Holi is an exuberant show of goodwill and love between humans and for their Gods. The actual festival of Holi takes place on a day called Parva (the actual day depends on the season, this year it is on March 10, last it was March 20).
Children, friends and neighbors gather on the streets and a riot of color takes over. Colored powders called abeer or gulal are thrown into the air and smeared on faces and bodies. Gulal is made up of many rich colors like magenta, red, yellow and green. Abeer is made of small crystals or paper like chips of mica. This is usually mixed with the gulal to give it a rich shine. These colours can be used dry, or mixed with water. Pichkaris are filled with colored water and this is spurted onto people. Water balloons are thrown at friends and neighbors in the spirit of fun. Sometimes, mud baths are prepared and people are dunked into this amidst much laughter and teasing. The visitors carry abeer or gulal to pay their respects to elders by sprinkling some on their feet. The younger crowd is drenched with buckets of coloured water and pummeled with water balloons.

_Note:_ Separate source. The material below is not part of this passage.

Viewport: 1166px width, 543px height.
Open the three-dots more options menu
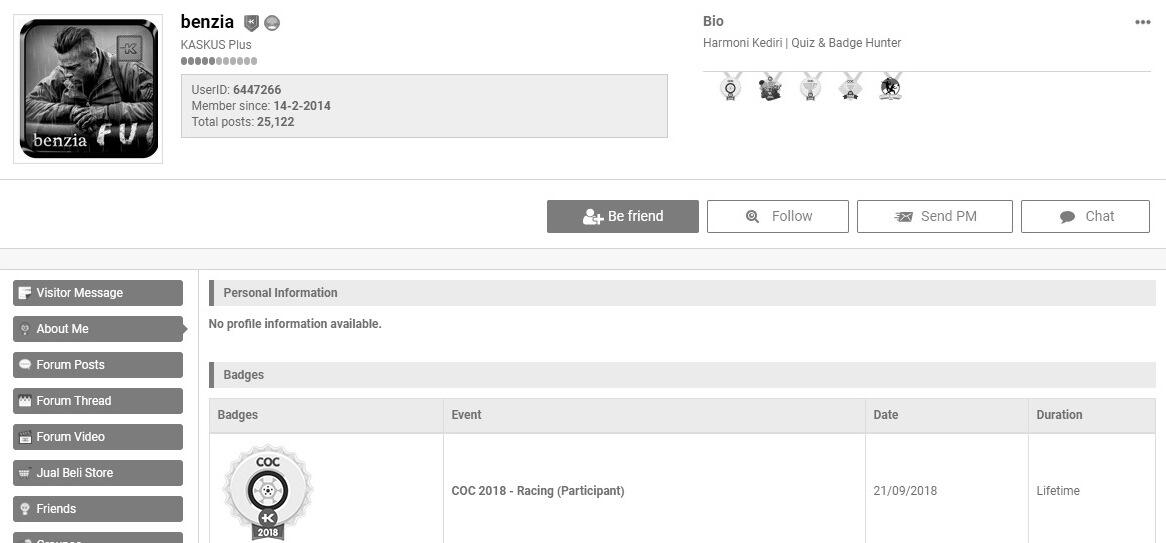[1142, 23]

Dholaks, or Indian drums, are heard everywhere and the songs of Holi are carried by the voices of the people.
There isn't any worship associated with this festival of colors. However, some of the colored powders are smeared on the faces of the Gods, especially Krishna and Radha, at the commencement of the festivities.
The colors themselves represent the death of winter and the rebirth of the vibrant Spring. The night before the festival, the dead leaves and branches left over from winter are burned in a huge fire. The fire metaphorically meaning the death of evil.
The festival of Holi also has its traditions. On the day of the festival, children are painted to represent Gods and are given candy or some gift by passers-by. My personal favorite, is the custom of unmarried women getting to beat whomever they are interested in with a stick. As the colors are being thrown in the air, the single women pick out a male they like, and holding their veil back with one hand so that all you can see is one painted eye, they beat him as hard as they can while his back is arched and everybody laughs about it.
At the end of the festival, all the colors that have been thrown onto people have been mixed to be a dark grayish color. You can't distinguish one person from the next. This is a metaphor for everybody being not a seperate soul, but as part of one universal soul.
Perhaps the rest of the world should take notice of this. Very seldomly do you ever hear about masses of people just letting loose, having a good time, and showing love for one another unreservedly (even if it is by thrashing you with a stick).